• Input rows:
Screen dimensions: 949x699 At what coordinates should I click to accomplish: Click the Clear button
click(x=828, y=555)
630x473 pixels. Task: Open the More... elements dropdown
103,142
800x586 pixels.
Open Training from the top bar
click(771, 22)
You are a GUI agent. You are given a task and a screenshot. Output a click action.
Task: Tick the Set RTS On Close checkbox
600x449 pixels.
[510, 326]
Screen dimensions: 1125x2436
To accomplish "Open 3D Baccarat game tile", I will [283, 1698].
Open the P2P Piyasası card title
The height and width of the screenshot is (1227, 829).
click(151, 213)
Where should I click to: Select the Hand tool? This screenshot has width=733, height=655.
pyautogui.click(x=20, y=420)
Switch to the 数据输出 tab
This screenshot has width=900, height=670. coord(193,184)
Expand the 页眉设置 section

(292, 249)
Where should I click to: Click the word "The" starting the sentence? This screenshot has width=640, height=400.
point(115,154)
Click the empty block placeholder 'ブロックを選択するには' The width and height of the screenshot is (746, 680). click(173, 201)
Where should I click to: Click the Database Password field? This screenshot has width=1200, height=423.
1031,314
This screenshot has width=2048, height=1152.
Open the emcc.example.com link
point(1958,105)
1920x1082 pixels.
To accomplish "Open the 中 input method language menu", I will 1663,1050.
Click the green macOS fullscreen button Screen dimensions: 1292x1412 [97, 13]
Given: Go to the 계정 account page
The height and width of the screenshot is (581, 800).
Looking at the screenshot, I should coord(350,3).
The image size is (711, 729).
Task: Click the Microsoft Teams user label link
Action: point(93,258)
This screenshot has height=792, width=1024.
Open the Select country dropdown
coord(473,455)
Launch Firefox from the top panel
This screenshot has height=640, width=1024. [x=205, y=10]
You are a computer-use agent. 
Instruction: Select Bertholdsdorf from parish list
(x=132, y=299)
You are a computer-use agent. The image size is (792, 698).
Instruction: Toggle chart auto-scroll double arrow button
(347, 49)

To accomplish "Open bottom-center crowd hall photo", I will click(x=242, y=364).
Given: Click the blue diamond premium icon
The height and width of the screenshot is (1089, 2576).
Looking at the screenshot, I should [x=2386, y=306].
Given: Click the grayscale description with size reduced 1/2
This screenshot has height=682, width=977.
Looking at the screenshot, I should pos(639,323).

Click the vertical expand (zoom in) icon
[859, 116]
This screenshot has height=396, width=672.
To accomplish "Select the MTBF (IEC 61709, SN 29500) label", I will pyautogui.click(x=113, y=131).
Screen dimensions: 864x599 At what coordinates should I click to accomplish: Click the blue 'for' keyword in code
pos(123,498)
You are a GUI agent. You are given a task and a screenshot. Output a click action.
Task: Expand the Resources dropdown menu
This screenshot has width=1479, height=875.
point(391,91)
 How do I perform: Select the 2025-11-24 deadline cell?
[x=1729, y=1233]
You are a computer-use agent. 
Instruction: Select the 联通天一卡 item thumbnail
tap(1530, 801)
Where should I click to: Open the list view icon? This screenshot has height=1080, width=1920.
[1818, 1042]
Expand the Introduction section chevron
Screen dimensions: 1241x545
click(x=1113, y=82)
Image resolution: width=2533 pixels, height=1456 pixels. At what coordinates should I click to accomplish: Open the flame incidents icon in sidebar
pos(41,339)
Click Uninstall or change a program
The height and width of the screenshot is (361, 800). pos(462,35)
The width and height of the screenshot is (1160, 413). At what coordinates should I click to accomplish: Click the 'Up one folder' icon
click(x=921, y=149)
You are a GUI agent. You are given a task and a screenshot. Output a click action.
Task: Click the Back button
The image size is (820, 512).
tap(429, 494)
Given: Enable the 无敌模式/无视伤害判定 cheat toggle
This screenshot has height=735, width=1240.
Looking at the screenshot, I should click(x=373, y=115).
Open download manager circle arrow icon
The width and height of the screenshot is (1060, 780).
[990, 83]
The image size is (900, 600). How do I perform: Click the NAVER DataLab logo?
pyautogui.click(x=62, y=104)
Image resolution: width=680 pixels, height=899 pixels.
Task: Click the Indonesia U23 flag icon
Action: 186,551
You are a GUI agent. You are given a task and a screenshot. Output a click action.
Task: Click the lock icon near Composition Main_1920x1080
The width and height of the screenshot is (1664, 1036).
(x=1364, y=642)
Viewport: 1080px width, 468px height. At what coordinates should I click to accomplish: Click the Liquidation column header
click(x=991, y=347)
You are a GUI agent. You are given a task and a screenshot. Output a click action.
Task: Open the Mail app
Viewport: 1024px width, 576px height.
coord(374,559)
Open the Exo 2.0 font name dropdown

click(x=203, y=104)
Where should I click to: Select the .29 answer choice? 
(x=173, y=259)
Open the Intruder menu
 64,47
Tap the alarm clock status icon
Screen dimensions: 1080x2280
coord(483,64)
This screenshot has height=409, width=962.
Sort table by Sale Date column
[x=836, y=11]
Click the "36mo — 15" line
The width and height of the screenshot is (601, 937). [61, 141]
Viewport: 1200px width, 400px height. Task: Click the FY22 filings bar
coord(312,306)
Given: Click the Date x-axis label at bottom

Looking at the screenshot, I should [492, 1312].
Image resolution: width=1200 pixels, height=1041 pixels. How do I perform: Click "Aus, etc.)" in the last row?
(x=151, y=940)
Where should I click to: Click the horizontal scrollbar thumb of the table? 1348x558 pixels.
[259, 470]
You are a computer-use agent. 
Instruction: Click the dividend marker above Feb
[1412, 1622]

• Short problem:
Reproduce verbatim the rows above, starting at the line that contains "The width and height of the screenshot is (1160, 413)." and ending after the line that contains "Looking at the screenshot, I should click(x=373, y=115).".

• Full output:
The width and height of the screenshot is (1160, 413). At what coordinates should I click to accomplish: Click the 'Up one folder' icon
click(x=921, y=149)
You are a GUI agent. You are given a task and a screenshot. Output a click action.
Task: Click the Back button
The image size is (820, 512).
tap(429, 494)
Given: Enable the 无敌模式/无视伤害判定 cheat toggle
This screenshot has height=735, width=1240.
Looking at the screenshot, I should click(x=373, y=115).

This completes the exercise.